• Record extracts:
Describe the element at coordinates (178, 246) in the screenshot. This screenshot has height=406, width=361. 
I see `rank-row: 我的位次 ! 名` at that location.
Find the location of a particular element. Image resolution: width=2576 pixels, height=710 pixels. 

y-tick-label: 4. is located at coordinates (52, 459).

--

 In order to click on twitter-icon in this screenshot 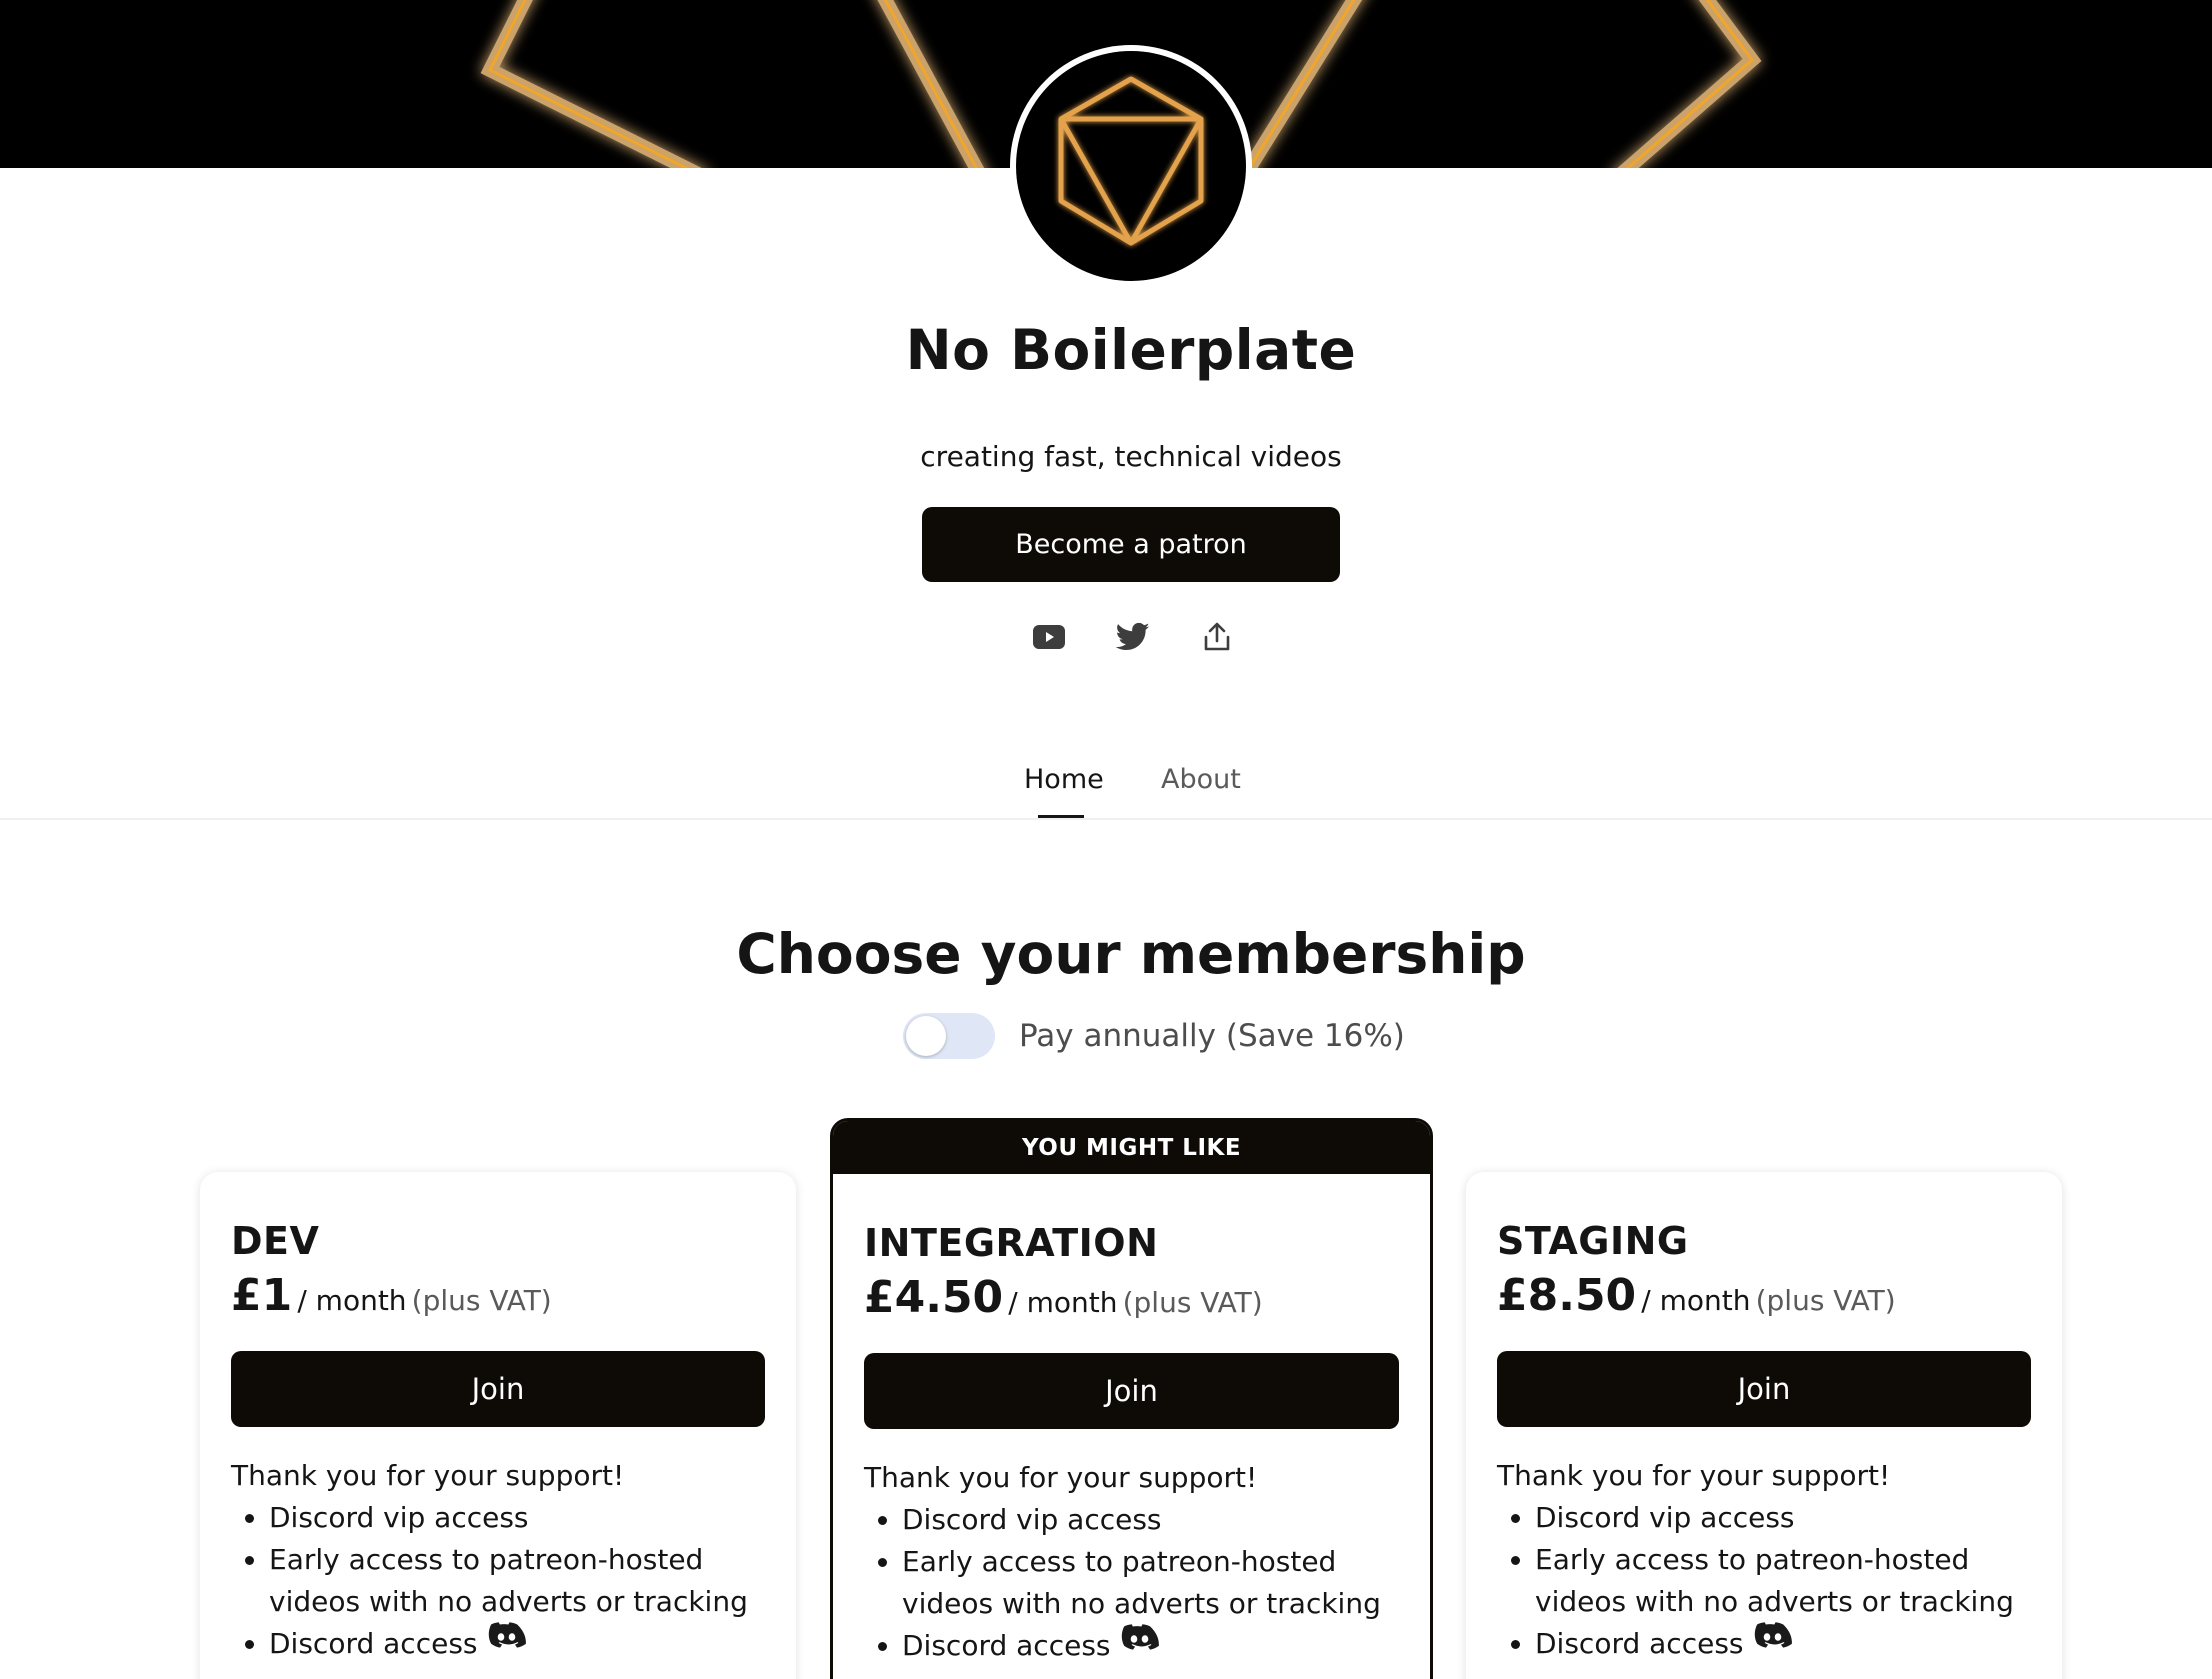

• What you are asked to do: Reproduce the records word for word, starting at the line that contains "Describe the element" and ending with the line that contains "y-tick-label: 4. is".

• Response to this exercise:
Describe the element at coordinates (178, 246) in the screenshot. This screenshot has height=406, width=361. 
I see `rank-row: 我的位次 ! 名` at that location.
Find the location of a particular element. Image resolution: width=2576 pixels, height=710 pixels. 

y-tick-label: 4. is located at coordinates (52, 459).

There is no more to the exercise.